# WHAT THE EXERCISE ASKS
Output the records, every one, exactly as given.

──────── SOURCE RECORDS

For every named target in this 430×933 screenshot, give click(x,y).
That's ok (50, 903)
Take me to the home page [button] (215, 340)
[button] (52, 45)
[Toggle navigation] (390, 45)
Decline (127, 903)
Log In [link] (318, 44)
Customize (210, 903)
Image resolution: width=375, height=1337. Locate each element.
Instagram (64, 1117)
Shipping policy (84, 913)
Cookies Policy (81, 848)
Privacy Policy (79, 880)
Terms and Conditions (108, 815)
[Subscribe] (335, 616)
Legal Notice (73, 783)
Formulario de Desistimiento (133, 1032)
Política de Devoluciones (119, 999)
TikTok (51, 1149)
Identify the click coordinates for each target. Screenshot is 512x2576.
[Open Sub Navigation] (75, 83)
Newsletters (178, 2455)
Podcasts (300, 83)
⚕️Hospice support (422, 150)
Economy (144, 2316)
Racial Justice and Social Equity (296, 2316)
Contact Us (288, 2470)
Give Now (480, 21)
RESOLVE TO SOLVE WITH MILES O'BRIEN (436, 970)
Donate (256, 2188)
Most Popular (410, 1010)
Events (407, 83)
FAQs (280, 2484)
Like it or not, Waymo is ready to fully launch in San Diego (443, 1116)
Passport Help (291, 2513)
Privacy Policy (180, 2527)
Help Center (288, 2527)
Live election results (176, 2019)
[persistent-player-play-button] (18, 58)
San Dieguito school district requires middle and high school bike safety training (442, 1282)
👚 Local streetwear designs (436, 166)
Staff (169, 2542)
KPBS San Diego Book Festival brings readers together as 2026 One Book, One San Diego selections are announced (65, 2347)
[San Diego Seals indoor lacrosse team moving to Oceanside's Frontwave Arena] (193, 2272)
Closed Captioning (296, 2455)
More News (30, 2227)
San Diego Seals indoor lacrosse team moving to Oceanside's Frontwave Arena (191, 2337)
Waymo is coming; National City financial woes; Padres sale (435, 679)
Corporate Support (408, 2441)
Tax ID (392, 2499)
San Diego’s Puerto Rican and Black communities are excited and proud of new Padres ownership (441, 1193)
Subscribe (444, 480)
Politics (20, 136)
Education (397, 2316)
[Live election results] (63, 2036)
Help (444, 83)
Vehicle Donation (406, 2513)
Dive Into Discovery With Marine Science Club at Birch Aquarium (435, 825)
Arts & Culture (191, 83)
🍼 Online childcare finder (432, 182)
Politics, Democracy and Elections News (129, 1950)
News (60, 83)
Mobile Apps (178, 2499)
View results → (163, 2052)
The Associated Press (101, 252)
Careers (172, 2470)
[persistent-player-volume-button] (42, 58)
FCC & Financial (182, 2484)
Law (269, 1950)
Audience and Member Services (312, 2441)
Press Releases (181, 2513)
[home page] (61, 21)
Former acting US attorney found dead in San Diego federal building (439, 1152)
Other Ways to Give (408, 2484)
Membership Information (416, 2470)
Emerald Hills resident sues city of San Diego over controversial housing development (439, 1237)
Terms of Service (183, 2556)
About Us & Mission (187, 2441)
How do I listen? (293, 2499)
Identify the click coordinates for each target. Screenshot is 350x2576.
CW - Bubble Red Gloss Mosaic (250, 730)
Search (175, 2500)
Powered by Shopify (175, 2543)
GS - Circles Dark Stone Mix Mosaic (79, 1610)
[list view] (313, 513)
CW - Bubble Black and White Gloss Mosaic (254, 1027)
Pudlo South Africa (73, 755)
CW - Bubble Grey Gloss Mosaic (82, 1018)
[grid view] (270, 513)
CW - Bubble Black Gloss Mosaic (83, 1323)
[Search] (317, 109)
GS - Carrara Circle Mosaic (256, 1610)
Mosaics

────────────────

# OUTPUT FOR THIS EXERCISE
For every named target in this 430×933 screenshot, give click(x,y).
That's ok (50, 903)
Take me to the home page [button] (215, 340)
[button] (52, 45)
[Toggle navigation] (390, 45)
Decline (127, 903)
Log In [link] (318, 44)
Customize (210, 903)
Image resolution: width=375, height=1337. Locate each element.
Instagram (64, 1117)
Shipping policy (84, 913)
Cookies Policy (81, 848)
Privacy Policy (79, 880)
Terms and Conditions (108, 815)
[Subscribe] (335, 616)
Legal Notice (73, 783)
Formulario de Desistimiento (133, 1032)
Política de Devoluciones (119, 999)
TikTok (51, 1149)
Identify the click coordinates for each target. Screenshot is 512x2576.
[Open Sub Navigation] (75, 83)
Newsletters (178, 2455)
Podcasts (300, 83)
⚕️Hospice support (422, 150)
Economy (144, 2316)
Racial Justice and Social Equity (296, 2316)
Contact Us (288, 2470)
Give Now (480, 21)
RESOLVE TO SOLVE WITH MILES O'BRIEN (436, 970)
Donate (256, 2188)
Most Popular (410, 1010)
Events (407, 83)
FAQs (280, 2484)
Like it or not, Waymo is ready to fully launch in San Diego (443, 1116)
Passport Help (291, 2513)
Privacy Policy (180, 2527)
Help Center (288, 2527)
Live election results (176, 2019)
[persistent-player-play-button] (18, 58)
San Dieguito school district requires middle and high school bike safety training (442, 1282)
👚 Local streetwear designs (436, 166)
Staff (169, 2542)
KPBS San Diego Book Festival brings readers together as 2026 One Book, One San Diego selections are announced (65, 2347)
[San Diego Seals indoor lacrosse team moving to Oceanside's Frontwave Arena] (193, 2272)
Closed Captioning (296, 2455)
More News (30, 2227)
San Diego Seals indoor lacrosse team moving to Oceanside's Frontwave Arena (191, 2337)
Waymo is coming; National City financial woes; Padres sale (435, 679)
Corporate Support (408, 2441)
Tax ID (392, 2499)
San Diego’s Puerto Rican and Black communities are excited and proud of new Padres ownership (441, 1193)
Subscribe (444, 480)
Politics (20, 136)
Education (397, 2316)
[Live election results] (63, 2036)
Help (444, 83)
Vehicle Donation (406, 2513)
Dive Into Discovery With Marine Science Club at Birch Aquarium (435, 825)
Arts & Culture (191, 83)
🍼 Online childcare finder (432, 182)
Politics, Democracy and Elections News (129, 1950)
News (60, 83)
Mobile Apps (178, 2499)
View results → (163, 2052)
The Associated Press (101, 252)
Careers (172, 2470)
[persistent-player-volume-button] (42, 58)
FCC & Financial (182, 2484)
Law (269, 1950)
Audience and Member Services (312, 2441)
Press Releases (181, 2513)
[home page] (61, 21)
Former acting US attorney found dead in San Diego federal building (439, 1152)
Other Ways to Give (408, 2484)
Membership Information (416, 2470)
Emerald Hills resident sues city of San Diego over controversial housing development (439, 1237)
Terms of Service (183, 2556)
About Us & Mission (187, 2441)
How do I listen? (293, 2499)
Identify the click coordinates for each target. Screenshot is 350x2576.
CW - Bubble Red Gloss Mosaic (250, 730)
Search (175, 2500)
Powered by Shopify (175, 2543)
GS - Circles Dark Stone Mix Mosaic (79, 1610)
[list view] (313, 513)
CW - Bubble Black and White Gloss Mosaic (254, 1027)
Pudlo South Africa (73, 755)
CW - Bubble Grey Gloss Mosaic (82, 1018)
[grid view] (270, 513)
CW - Bubble Black Gloss Mosaic (83, 1323)
[Search] (317, 109)
GS - Carrara Circle Mosaic (256, 1610)
Mosaics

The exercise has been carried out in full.